◆ AIM OF THE EXERCISE ◆
Type out the lines below exactly, pictures excluded.

Dataset entries:
>>>

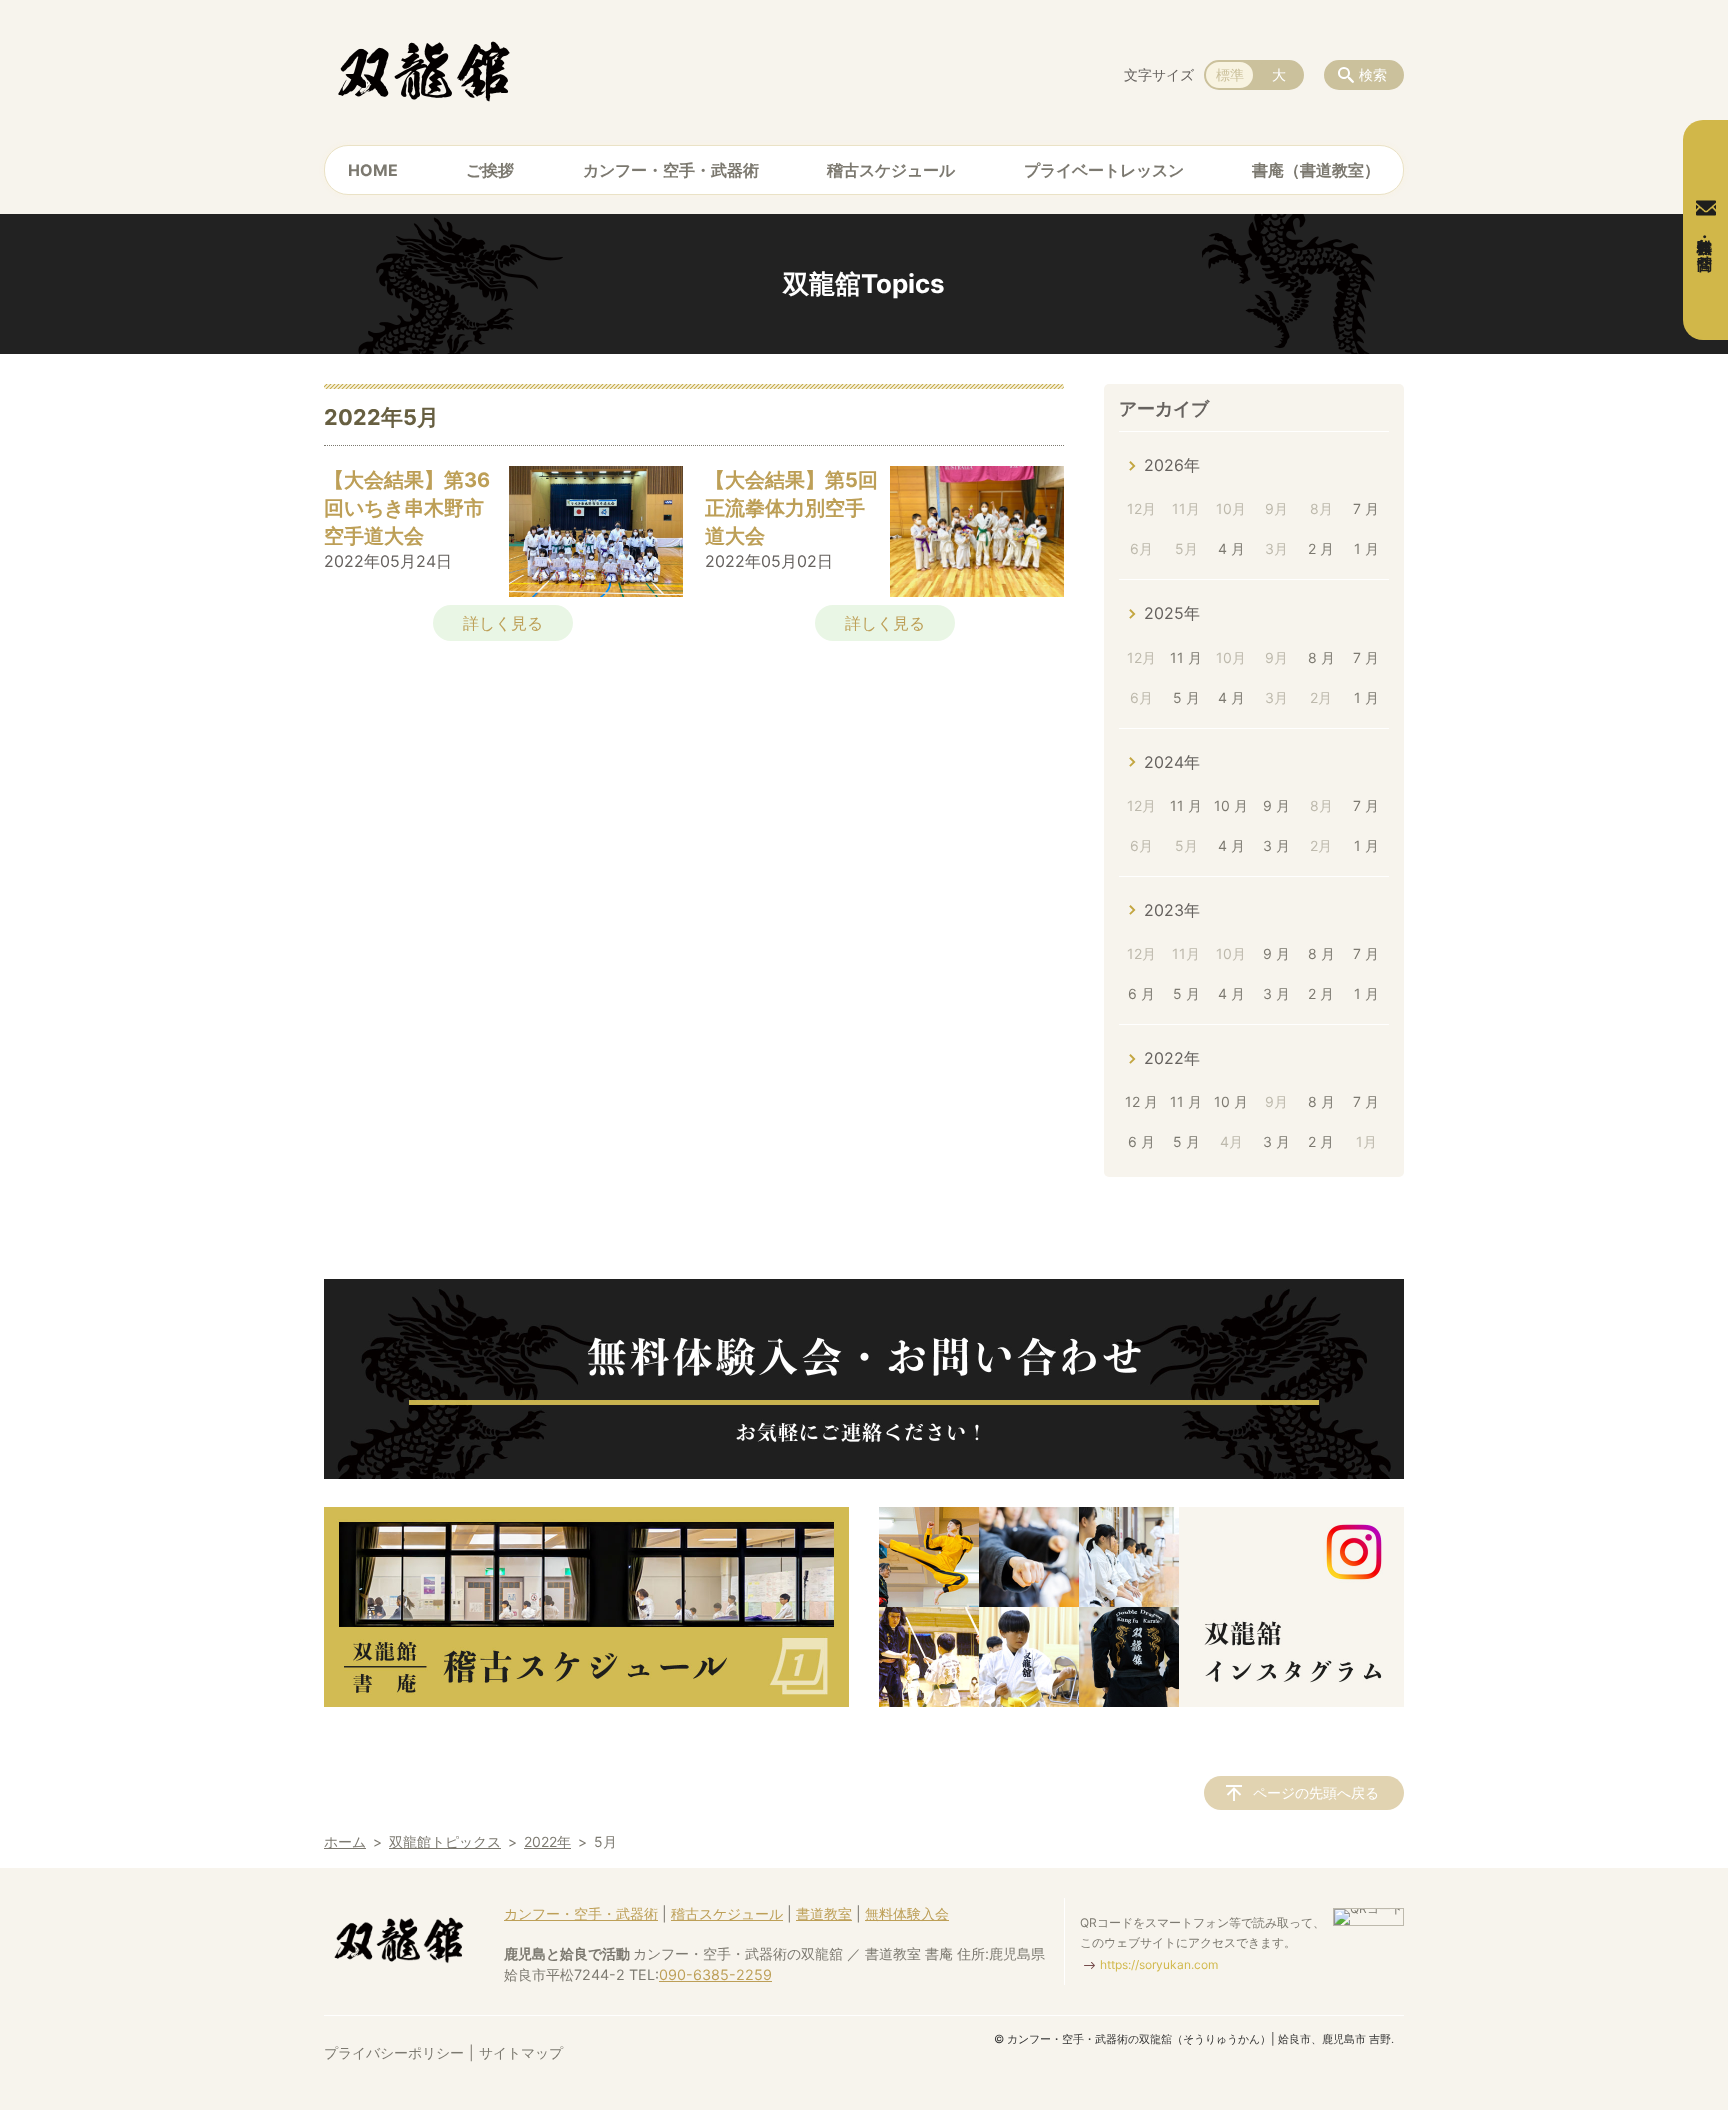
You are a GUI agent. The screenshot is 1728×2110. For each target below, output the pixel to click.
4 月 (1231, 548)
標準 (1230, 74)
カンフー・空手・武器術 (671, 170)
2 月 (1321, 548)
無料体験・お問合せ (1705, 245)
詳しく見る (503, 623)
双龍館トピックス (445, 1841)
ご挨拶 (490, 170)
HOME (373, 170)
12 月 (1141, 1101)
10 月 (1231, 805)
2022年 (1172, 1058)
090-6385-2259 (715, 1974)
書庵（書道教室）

<<<

◆ TASK ANSWER ◆
You are a GUI agent. The screenshot is 1728×2110. For each target below, output the pixel to click.
4 月 (1231, 548)
標準 (1230, 74)
カンフー・空手・武器術 (671, 170)
2 月 (1321, 548)
無料体験・お問合せ (1705, 245)
詳しく見る (503, 623)
双龍館トピックス (445, 1841)
ご挨拶 (490, 170)
HOME (373, 170)
12 月 (1141, 1101)
10 月 (1231, 805)
2022年 (1172, 1058)
090-6385-2259 (715, 1974)
書庵（書道教室）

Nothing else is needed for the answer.